— Я не знаю, что меня ждет в лесу. Чтобы быть готовым к неприятностям, мне нужна сила. Позволишь мне приласкать тебя, чтобы получить ее? — тихо спросил он, внимательно глядя на нее своими прозрачными серыми глазами. Динка, сглотнув, кивнула. Он спросил, как и обещал. Она, как и обещала, не отказала.
Почему-то именно о Хоегарде она никогда не думала, как о мужчине. Он был такой тактичный, никогда не пытался прикоснуться к ней без необходимости, никогда не смотрел на нее похотливым взглядом. Даже его нагота не волновала ее воображение. И вот сейчас он сделает с ней то же, что делал вчера Вожак.
Ва́ррэн стянул с Динки сорочку и мягко коснулся губами ее виска. Динка задрожала от холодного воздуха и от близости его горячего тела. А он прокладывал дорожку из нежных поцелуев от виска по челюсти к подбородку. Динка прикрыла глаза, прислушиваясь к ощущениям. Эти поцелуи очень отличались от страстных поцелуев-укусов Штороса. Мягкие чуть влажные губы легко касались кожи, и кожа в месте их прикосновений становилась горячей и очень чувствительной.
Перемещаясь губами по ее телу вниз, Хоегард накрыл губами сосок и слегка придавил его языком. Динка вскрикнула от неожиданно приятного щекочущего прикосновения. Увидев ее реакцию, мужчина задержался на груди. По очереди целуя соски, а затем лаская их языком и втягивая себе в рот, до тех пор, пока Динка не начала призывно стонать и выгибать спину, подставляя свою грудь под его ласку. От Хоегарда Динка узнала, что грудь может доставлять не меньшее наслаждение, чем чувствительный орган между ног.
— Еще, пожалуйста, — стонала она, захлебываясь желанием и мучительно сжимая бедра, когда ва́ррэн легонько потянул сосок зубами.

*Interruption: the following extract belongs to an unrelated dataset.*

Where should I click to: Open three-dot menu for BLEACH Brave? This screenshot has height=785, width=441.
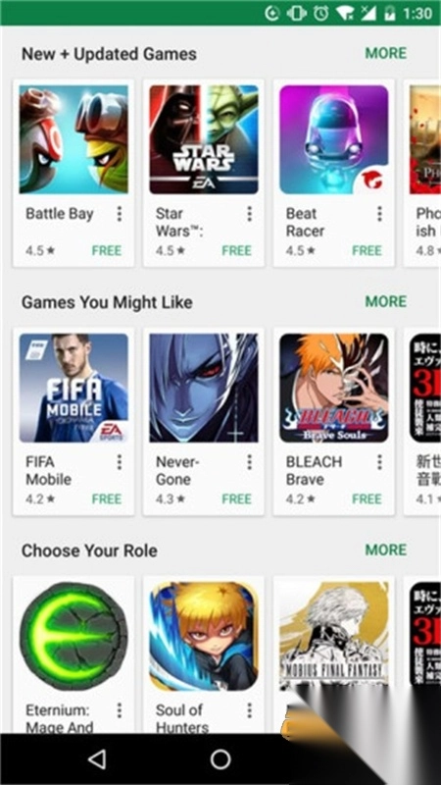tap(379, 462)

— Скажи, когда будешь готова, — выдохнул он, прикусывая второй сосок.
— Да, сейчас… Пожалуйста! — Динка вновь хотела испытать это чувство наполненности, когда мужской член погружается в ее тело, растягивает ее лоно, даруя ни с чем не сравнимое удовольствие. Прямо сейчас ее наслаждение было таким невыносимым, что хотелось, чтобы он вошел в нее, присваивая себе. Чтобы вспыхнуть от его проникновения жарким огнем и прогореть до самого пепла.
Хоегард перевернул ее на живот и поставил перед собой на четвереньки. Динка снова застонала, вращая бедрами, почувствовав головку его члена у входа в лоно. Теперь она понимала шлюх, которые громко стонали и закатывали глаза от того, что мужчина пронзал их своим членом. Сейчас Динка чувствовала себя точно также. И ей было наплевать на это. Здесь не было никого, кто мог бы ее за пристыдить за непристойные желания.
Хоегард вошел в нее сильным уверенным движением. Его член был тоньше, чем у Вождя. Он не так мучительно растягивал ее тело. Но в то же время он был длиннее. И Динка чувствовала, как он погружается в нее настолько глубоко, что достает до каких-то ранее неизведанных точек удовольствия, вспыхивающих яркими огнями от каждого его прикосновения.
— О-о-о! — она снова растеряла все членораздельные слова и могла только стонать от каждого его толчка.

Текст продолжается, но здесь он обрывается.